## Given data
=-=-=

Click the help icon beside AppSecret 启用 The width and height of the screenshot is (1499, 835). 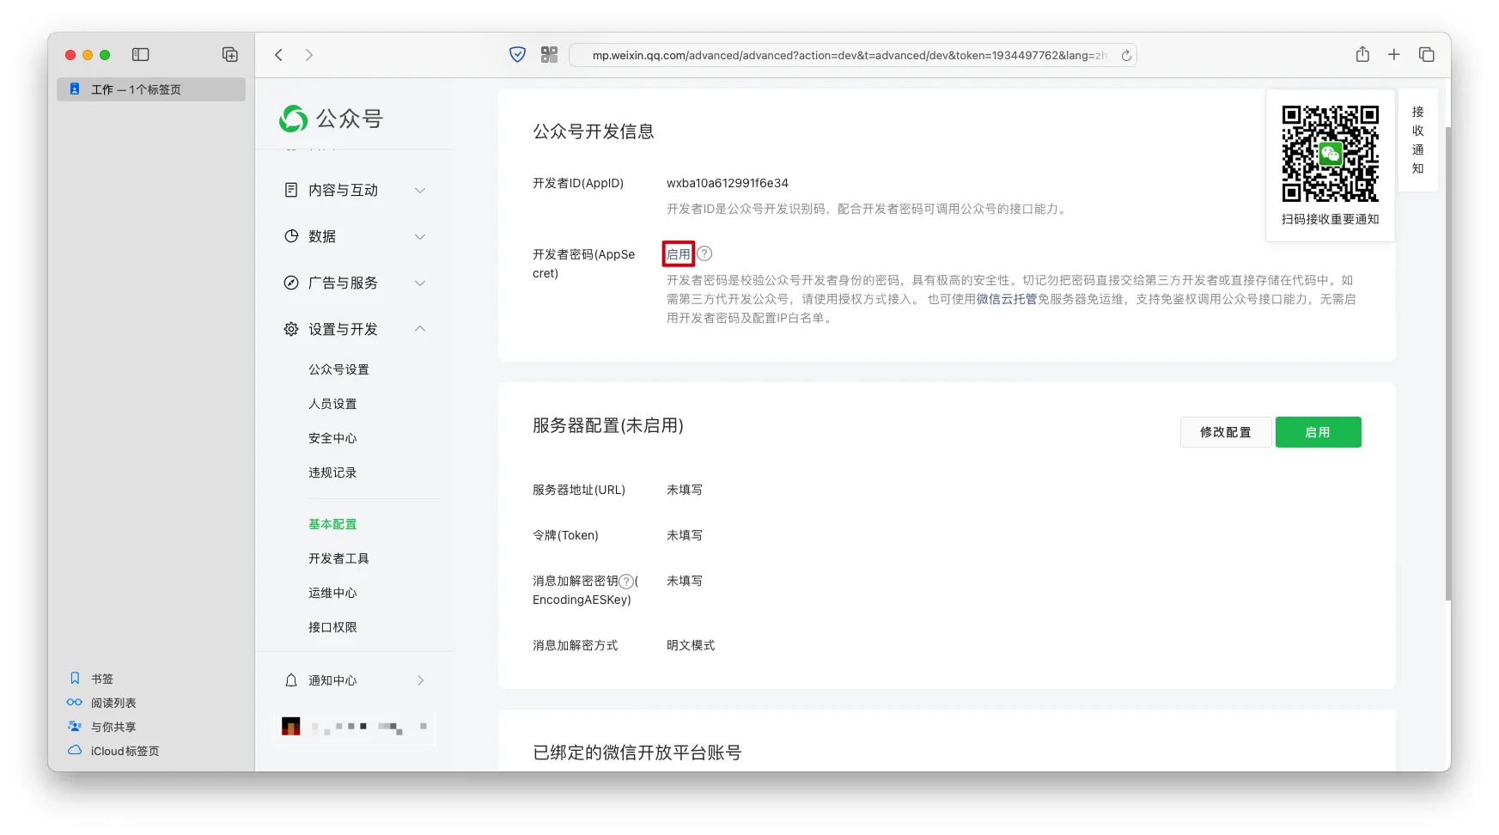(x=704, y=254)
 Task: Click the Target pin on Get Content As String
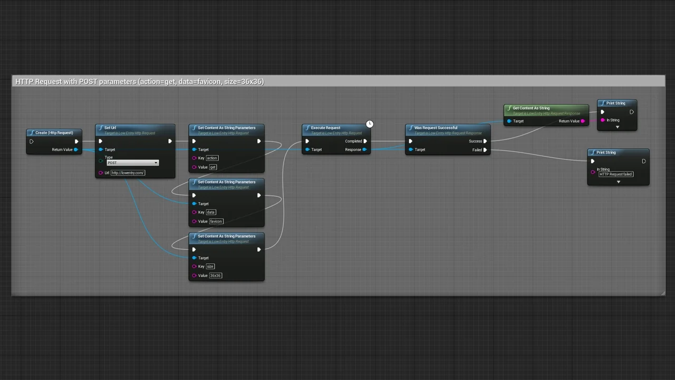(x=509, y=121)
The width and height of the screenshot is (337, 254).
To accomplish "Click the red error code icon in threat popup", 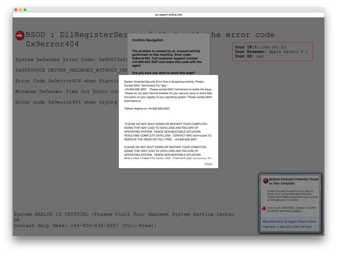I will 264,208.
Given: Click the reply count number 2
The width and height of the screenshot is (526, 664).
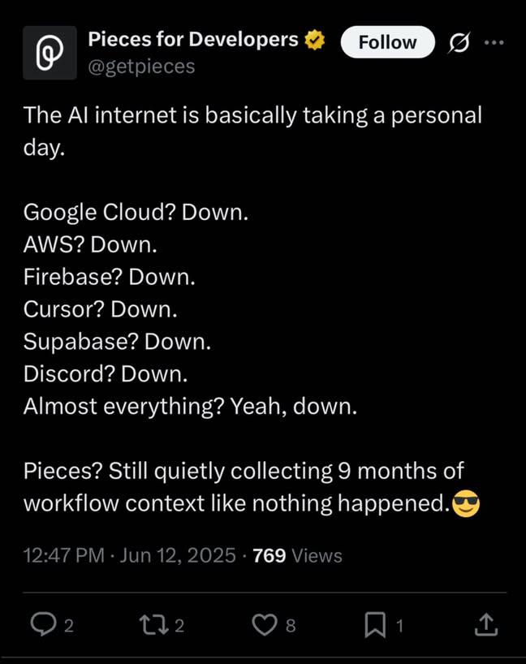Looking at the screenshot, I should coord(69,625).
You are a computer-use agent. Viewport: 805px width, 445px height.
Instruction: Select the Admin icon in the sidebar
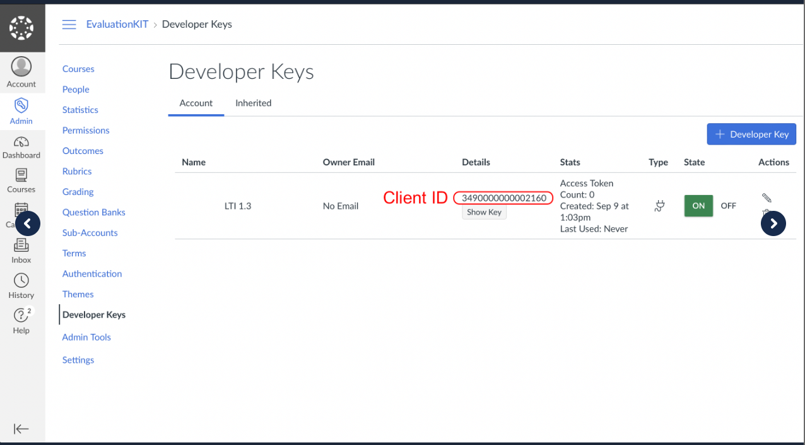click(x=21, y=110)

=-=-=

## Problem
An exact reproduction of the lines from the line containing "Given: Click the reply count number 2" through the end of the listing above is needed; pictures stay out.

## Exercise result
Given: Click the reply count number 2
The width and height of the screenshot is (526, 664).
Looking at the screenshot, I should coord(69,625).
You are a computer-use agent. Viewport: 805px width, 445px height.
Instruction: Select the Admin icon in the sidebar
click(x=21, y=110)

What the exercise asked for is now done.